The Pattern On The Stone
Download The Pattern On The Stone PDF/ePub or read online books in Mobi eBooks. Click Download or Read Online button to get The Pattern On The Stone book now. This website allows unlimited access to, at the time of writing, more than 1.5 million titles, including hundreds of thousands of titles in various foreign languages.
The Pattern On The Stone
Most people are baffled by how computers work and assume that they will never understand them. What they don't realize -- and what Daniel Hillis's short book brilliantly demonstrates -- is that computers' seemingly complex operations can be broken down into a few simple parts that perform the same simple procedures over and over again. Computer wizard Hillis offers an easy-to-follow explanation of how data is processed that makes the operations of a computer seem as straightforward as those of a bicycle. Avoiding technobabble or discussions of advanced hardware, the lucid explanations and colorful anecdotes in The Pattern on the Stone go straight to the heart of what computers really do. Hillis proceeds from an outline of basic logic to clear descriptions of programming languages, algorithms, and memory. He then takes readers in simple steps up to the most exciting developments in computing today -- quantum computing, parallel computing, neural networks, and self-organizing systems.
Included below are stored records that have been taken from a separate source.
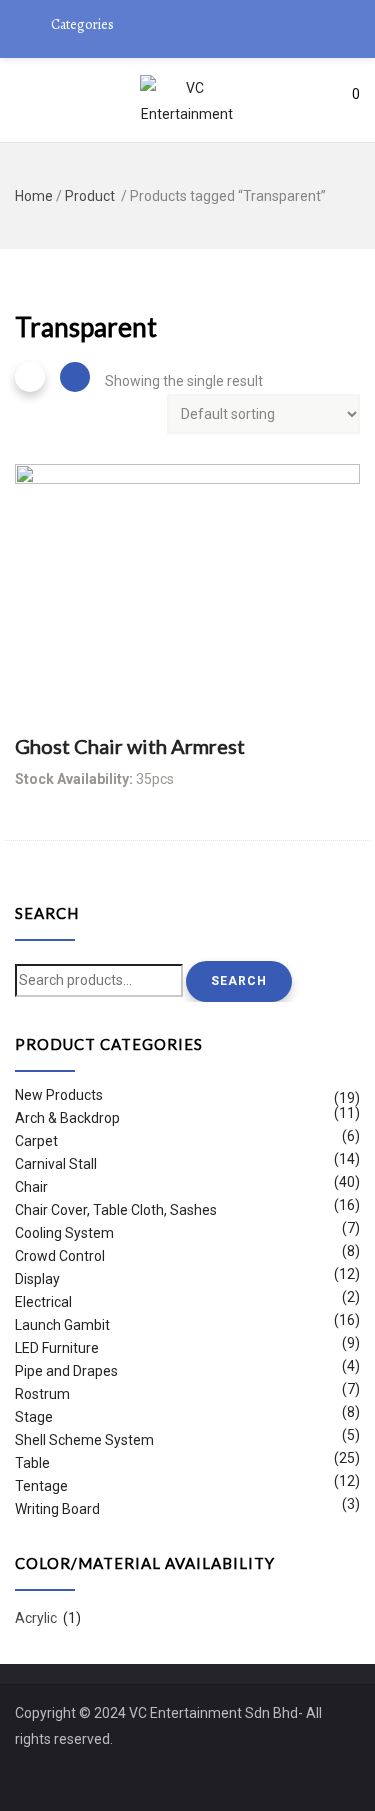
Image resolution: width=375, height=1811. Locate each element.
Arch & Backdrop (67, 1118)
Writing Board (57, 1509)
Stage (34, 1417)
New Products (59, 1097)
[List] (75, 377)
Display (37, 1279)
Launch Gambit (62, 1325)
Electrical (43, 1302)
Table (32, 1463)
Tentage (41, 1486)
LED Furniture (57, 1348)
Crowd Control (60, 1256)
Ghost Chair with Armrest (130, 746)
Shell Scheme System (84, 1440)
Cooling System (64, 1233)
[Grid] (30, 377)
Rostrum (42, 1394)
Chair (31, 1187)
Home (34, 196)
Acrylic (36, 1618)
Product (90, 196)
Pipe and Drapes (66, 1371)
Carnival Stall (56, 1164)
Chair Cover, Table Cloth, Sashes (116, 1210)
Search (239, 981)
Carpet (36, 1141)
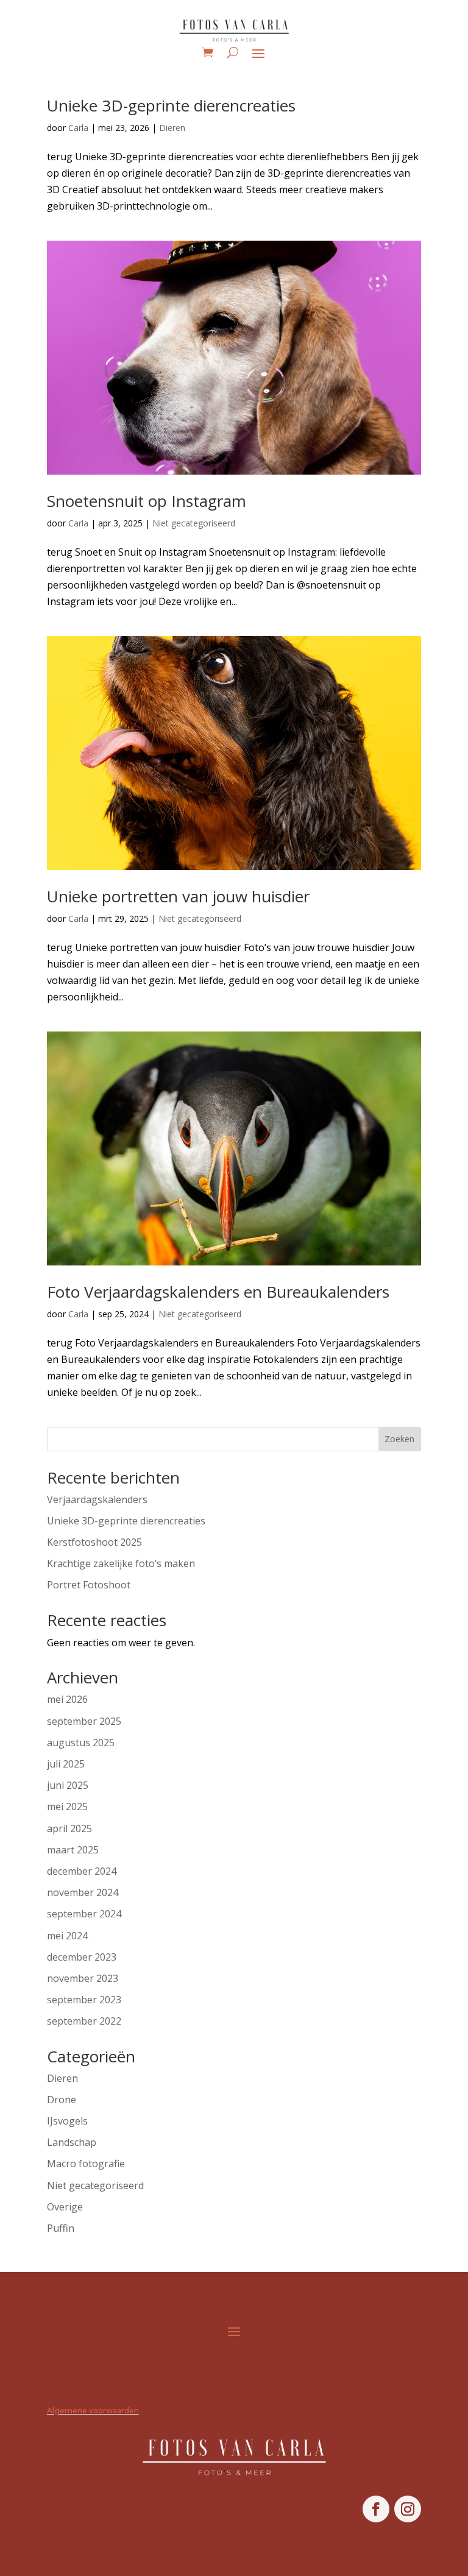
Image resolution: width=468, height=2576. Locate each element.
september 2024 (84, 1913)
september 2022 (84, 2021)
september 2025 (84, 1721)
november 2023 (82, 1978)
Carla (78, 127)
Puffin (60, 2228)
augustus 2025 (81, 1742)
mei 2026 (67, 1699)
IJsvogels (67, 2121)
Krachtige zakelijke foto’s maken (121, 1563)
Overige (65, 2206)
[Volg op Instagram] (407, 2509)
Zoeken (399, 1439)
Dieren (172, 127)
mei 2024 (67, 1935)
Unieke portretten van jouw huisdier (178, 896)
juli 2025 (66, 1764)
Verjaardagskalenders (97, 1499)
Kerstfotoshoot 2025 (94, 1542)
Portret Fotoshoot (88, 1584)
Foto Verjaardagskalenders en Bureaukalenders (218, 1292)
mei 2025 (67, 1806)
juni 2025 (67, 1785)
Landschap (71, 2142)
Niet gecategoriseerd (193, 523)
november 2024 (82, 1892)
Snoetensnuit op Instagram (146, 501)
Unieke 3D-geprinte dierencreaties (171, 105)
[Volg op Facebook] (376, 2509)
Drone (61, 2099)
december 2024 (81, 1871)
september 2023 (84, 1999)
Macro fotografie (86, 2163)
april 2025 (69, 1828)
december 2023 (81, 1957)
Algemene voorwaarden (93, 2410)
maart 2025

Written clearly and succinctly by one of the world's leading computer scientists, The Pattern on the Stone is an indispensable guide to understanding the workings of that most ubiquitous and important of machines: the computer.
The Pattern On The Stone
Will computers become thinking machines? A scientist at the cutting-edge of current research gives his provocative analysis. The world was shocked when a computer, Deep Blue defeated Gary Kasparov, arguably the greatest human chess player ever to have lived. This remarkable victory, and other, more day-to-day innovations, beg serious questions: what are the limits of what computers can do? Can they think? Do they learn? Discussions of these questions tend to get muddled because most people have only the vaguest idea of how computers actually work. This book explains the inner workings of computers in a way that does not require a profound knowledge of mathematics nor an understanding of electrical engineering. Starting with an account of how computers are built and why they work, W. Daniel Hillis describes what they can and cannot do - at the present time - before explaining how a computer can surpass its programmer and, finally, where humanity has reached in its quest for a true Thinking Machine.